Waking up is the perfect opportunity to set yourself up to be productive and focused for the day…even if you’re not a morning person.
Use the quiet time you have in bed to enjoy the feeling of your body resting. Take enjoyment in the comfort of your bed, the warm feeling of your blanket against your skin, the cushy pillow that your head rests upon.
Clear your head before you start your day by counting 20 deep breaths in bed.
Don’t check your phone right away, simply count each breath silently to yourself first before doing anything else.
Focus on the sensation as the air enters and leaves your body. Feel your lungs expand and contract.
While in bed, think about what you’re thankful for. It can be anything that happened during the day.
It doesn’t have to be something big. You can be grateful for your daily cup of coffee, the clothes on your back or the roof under your head. Or maybe you learned a new technology today, you became a little bit better at coding, a little bit better at solving problems.

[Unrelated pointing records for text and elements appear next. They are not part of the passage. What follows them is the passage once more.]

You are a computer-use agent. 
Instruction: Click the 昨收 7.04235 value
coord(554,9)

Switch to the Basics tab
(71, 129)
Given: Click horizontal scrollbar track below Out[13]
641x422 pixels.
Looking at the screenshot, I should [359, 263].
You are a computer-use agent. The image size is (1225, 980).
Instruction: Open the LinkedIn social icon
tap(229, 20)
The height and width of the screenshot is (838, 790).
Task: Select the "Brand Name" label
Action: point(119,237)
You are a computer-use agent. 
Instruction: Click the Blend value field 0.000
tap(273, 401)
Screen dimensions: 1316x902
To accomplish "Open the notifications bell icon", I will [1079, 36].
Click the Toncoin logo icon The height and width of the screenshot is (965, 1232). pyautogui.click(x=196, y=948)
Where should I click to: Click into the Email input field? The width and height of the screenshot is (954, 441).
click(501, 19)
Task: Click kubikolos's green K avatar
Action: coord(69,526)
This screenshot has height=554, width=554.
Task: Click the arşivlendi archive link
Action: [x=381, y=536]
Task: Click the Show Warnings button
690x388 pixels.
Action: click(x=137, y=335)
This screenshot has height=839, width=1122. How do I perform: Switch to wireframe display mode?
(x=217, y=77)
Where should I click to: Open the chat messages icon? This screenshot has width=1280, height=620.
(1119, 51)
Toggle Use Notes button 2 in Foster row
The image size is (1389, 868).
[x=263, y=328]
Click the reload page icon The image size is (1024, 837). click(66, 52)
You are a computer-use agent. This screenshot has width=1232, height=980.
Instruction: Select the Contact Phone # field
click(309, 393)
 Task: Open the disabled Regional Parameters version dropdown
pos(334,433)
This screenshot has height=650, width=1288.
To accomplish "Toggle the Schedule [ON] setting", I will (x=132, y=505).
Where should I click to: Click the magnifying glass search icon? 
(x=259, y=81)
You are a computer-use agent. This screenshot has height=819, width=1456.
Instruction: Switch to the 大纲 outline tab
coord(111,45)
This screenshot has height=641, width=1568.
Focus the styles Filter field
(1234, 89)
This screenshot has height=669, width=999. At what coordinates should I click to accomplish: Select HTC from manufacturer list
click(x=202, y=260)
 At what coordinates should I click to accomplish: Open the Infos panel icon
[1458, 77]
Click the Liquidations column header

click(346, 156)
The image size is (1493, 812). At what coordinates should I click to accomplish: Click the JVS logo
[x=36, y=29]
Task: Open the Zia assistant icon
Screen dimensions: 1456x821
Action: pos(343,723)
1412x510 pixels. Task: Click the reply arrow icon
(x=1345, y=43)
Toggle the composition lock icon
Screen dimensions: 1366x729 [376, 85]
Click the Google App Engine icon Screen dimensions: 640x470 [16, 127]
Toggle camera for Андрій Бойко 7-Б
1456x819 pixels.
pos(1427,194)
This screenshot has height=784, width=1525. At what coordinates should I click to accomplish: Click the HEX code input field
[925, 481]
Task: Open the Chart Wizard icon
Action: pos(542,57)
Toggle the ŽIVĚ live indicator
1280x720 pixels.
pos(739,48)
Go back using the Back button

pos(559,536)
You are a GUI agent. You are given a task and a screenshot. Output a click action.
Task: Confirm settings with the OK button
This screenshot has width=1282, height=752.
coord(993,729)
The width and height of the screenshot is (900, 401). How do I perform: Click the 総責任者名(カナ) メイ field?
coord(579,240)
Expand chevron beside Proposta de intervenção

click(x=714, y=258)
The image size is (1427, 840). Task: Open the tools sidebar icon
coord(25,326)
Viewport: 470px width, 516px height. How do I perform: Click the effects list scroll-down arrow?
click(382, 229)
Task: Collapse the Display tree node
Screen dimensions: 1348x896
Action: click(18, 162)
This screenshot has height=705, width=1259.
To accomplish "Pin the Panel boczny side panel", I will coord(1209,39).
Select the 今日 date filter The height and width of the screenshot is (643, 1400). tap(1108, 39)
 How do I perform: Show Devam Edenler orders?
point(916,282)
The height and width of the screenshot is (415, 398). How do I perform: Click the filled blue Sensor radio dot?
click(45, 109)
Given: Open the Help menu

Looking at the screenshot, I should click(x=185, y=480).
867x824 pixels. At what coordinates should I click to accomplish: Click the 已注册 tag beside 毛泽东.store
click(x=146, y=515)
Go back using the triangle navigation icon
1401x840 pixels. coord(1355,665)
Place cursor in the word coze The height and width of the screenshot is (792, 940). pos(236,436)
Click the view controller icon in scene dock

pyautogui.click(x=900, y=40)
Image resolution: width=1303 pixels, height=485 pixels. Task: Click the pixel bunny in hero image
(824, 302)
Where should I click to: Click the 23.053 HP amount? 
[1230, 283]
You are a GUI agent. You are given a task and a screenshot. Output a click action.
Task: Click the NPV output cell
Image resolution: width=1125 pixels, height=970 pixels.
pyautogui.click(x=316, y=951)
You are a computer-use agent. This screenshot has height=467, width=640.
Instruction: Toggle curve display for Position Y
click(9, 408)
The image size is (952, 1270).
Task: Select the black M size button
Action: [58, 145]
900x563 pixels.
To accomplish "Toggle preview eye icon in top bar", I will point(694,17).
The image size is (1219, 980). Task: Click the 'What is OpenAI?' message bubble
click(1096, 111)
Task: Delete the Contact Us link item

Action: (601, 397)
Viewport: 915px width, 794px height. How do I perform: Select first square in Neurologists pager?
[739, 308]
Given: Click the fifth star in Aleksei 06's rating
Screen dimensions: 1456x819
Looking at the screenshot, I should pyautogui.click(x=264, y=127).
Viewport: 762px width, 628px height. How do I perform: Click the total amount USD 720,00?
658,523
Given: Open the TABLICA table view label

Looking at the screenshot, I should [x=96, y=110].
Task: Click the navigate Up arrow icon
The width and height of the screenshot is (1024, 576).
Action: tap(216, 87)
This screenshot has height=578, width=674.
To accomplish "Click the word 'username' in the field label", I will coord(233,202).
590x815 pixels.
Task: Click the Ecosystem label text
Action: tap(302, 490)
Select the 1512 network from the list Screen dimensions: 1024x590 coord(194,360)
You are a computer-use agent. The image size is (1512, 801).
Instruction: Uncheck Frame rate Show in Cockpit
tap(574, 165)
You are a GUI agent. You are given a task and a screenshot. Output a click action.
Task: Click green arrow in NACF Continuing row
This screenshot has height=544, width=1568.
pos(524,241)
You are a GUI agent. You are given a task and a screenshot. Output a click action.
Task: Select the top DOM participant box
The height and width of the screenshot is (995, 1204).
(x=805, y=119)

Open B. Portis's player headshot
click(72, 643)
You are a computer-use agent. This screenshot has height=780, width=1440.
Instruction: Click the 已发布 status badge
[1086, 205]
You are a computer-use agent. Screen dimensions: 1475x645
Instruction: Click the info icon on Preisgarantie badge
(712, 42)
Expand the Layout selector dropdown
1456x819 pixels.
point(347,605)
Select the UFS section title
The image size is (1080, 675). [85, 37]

The thing is, having a practice of gratitude may seem a bit ‘woo woo’, but it actually affects the dopamine release in our brains, helping us to relax and destress.
Not every day is great and coding can be stressful. But every day has something to be thankful for. Focus on that.
So there you have it. 4 steps to help you reboot your brain and be more productive.
Like I said at the outset, meditation is about focusing on one thing at a time.
You could technically be meditating without even knowing it, such as when you are walking or eating and being completely immersed in the act you are engaging in. Or when you’re coding for hours on end, completely immersed in the technological puzzle you’re solving.
That is indeed the amazing thing about meditation. There are many ways to incorporate it into your daily routine so that you can come out feeling re-energized and more at peace.
So now you have no more excuses.
No matter how busy you think you are, you can always find the time to meditate. To focus and be more productive.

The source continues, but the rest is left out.